1; ICU department,Prince Mohammed bin Abdulaziz, Riyadh, Saudi Arbia
2;ICU department, McMaster University, Hamilton, Canada
3;ICU department, McMaster University, Hamilton, Canada
Introduction:
Current guidelines suggest that non-benzodiazepine sedatives are the preferred sedative agents in mechanically ventilated adults in the intensive care unit (ICU). Among those agents, it is uncertain whether dexmedetomidine is better than propofol for sedation in patients after cardiac surgery.
Objective:
We undertook a systematic review and meta-analysis of randomized controlled trials (RCTs) to examine the efficacy and safety of dexmedetomidine, compared to propofol, in adult patients after cardiac surgery.
Methods:
Two reviewers independently searched PubMed, Embase, OVID Medline, and the Cochrane Library up to January 31st, 2017. The same reviewers completed abstract screening, study selection, data abstraction, and risk of bias assessment using the Cochrane Collaboration’s tool for assessing risk of bias. We used the GRADE approach to assess the quality of evidence.

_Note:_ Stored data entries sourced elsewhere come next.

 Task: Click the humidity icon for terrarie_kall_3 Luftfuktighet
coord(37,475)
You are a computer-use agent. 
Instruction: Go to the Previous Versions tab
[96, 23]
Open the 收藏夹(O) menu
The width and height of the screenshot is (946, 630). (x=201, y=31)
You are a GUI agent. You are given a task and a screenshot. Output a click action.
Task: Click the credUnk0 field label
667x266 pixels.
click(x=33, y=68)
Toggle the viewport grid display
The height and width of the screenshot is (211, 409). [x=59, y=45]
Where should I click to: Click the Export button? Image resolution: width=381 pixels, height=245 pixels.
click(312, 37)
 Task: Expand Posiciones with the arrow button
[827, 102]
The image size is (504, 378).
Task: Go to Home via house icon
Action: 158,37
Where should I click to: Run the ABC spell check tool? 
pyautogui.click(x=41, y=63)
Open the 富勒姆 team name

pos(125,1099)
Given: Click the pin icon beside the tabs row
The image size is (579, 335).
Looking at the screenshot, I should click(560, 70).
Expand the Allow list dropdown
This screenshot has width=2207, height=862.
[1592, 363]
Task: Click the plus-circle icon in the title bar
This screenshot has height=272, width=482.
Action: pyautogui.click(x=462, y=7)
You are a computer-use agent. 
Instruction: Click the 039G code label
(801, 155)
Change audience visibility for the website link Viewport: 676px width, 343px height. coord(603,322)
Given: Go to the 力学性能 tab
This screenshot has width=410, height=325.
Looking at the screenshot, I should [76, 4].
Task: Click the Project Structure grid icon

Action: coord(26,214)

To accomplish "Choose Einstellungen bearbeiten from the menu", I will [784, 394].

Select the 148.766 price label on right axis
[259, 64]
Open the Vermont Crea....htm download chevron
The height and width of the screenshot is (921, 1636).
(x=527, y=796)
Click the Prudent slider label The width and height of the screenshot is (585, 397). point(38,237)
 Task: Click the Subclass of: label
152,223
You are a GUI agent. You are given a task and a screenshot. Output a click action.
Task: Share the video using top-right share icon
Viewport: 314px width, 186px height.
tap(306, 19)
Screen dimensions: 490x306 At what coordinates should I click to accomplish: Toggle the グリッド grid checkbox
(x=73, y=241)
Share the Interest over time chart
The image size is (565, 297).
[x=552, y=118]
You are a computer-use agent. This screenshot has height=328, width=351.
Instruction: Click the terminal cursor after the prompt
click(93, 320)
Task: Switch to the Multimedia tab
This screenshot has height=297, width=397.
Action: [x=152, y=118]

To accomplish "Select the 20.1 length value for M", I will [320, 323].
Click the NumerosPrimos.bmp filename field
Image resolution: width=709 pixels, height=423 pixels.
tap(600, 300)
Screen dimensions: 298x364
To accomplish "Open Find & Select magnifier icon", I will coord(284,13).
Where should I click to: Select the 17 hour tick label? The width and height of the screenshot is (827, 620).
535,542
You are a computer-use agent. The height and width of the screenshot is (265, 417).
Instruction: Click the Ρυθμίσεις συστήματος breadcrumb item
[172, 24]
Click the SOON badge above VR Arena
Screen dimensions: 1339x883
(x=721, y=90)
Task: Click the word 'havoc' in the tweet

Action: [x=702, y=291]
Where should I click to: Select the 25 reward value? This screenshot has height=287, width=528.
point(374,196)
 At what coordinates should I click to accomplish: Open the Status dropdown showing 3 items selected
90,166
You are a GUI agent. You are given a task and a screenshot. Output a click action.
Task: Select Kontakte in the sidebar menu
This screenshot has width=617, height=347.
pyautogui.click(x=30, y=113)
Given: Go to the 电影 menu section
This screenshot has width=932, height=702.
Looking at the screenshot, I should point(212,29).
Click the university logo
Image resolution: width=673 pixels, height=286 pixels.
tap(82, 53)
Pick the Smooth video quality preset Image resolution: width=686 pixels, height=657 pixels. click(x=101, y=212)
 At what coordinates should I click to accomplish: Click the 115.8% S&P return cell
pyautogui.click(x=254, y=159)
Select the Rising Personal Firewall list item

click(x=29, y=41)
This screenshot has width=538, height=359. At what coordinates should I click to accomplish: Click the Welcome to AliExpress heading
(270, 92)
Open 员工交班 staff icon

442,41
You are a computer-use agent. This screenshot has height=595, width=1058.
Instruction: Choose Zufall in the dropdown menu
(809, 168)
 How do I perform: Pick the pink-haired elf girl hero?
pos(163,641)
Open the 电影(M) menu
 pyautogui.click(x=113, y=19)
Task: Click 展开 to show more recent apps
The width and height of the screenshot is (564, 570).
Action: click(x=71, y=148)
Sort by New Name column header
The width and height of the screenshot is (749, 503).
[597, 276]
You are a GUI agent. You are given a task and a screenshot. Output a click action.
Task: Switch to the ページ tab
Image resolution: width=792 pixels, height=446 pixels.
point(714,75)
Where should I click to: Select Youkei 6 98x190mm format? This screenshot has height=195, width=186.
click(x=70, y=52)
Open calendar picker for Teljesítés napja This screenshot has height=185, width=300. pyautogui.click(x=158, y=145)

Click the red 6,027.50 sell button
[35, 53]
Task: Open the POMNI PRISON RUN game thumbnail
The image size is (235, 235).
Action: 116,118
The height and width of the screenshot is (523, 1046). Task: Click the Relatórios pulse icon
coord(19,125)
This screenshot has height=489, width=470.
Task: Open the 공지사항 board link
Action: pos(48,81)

We included RCTs that enrolled adult post-cardiac surgery patients, comparing dexmedetomidine to propofol, and reported any of the following outcomes: delirium, duration of mechanical ventilation, ICU length of stay, opioid requirements, and mortality. We pooled the estimate of effects across studies using a random-effects model. The results were summarized as risk ratio (RR) for binary outcomes, and mean difference (MD) for continuous outcomes.
Results:
Out of 20 studies that met inclusion criteria, we included eight RCTs (1002 patients). Dexmedetomidine was associated with a lower risk of delirium (RR 0.29, 95% confidence interval [CI], 0.09-0.90; p=0.03), shorter duration of mechanical ventilation (hours; mean difference -0.93; 95% CI -1.24 to -0.63; p<0.00001), and lower need for opioids (mg of morphine-equivalents; mean difference -14.64, 95% CI -14.80 to -14.47; p<0.00001) compared to propofol. However, there was a higher incidence of bradycardia (RR 3.21, 95% CI 1.18-8.70; p=0.02), and hypotension (RR 1.30, 95% CI 1.05-1.62; p=0.02) with dexmedetomidine compared to propofol. There were no statistically significant differences in ICU length of stay, mortality, or incidence of atrial fibrillation between dexmedetomidine and propofol sedation regimens.
Conclusions:
Moderate quality evidence revealed that dexmedetomidine reduces postoperative delirium, shortens the duration of mechanical ventilation, and lowers opioid requirements after cardiac surgery, but may increase the incidence of bradycardia and hypotension compared with propofol.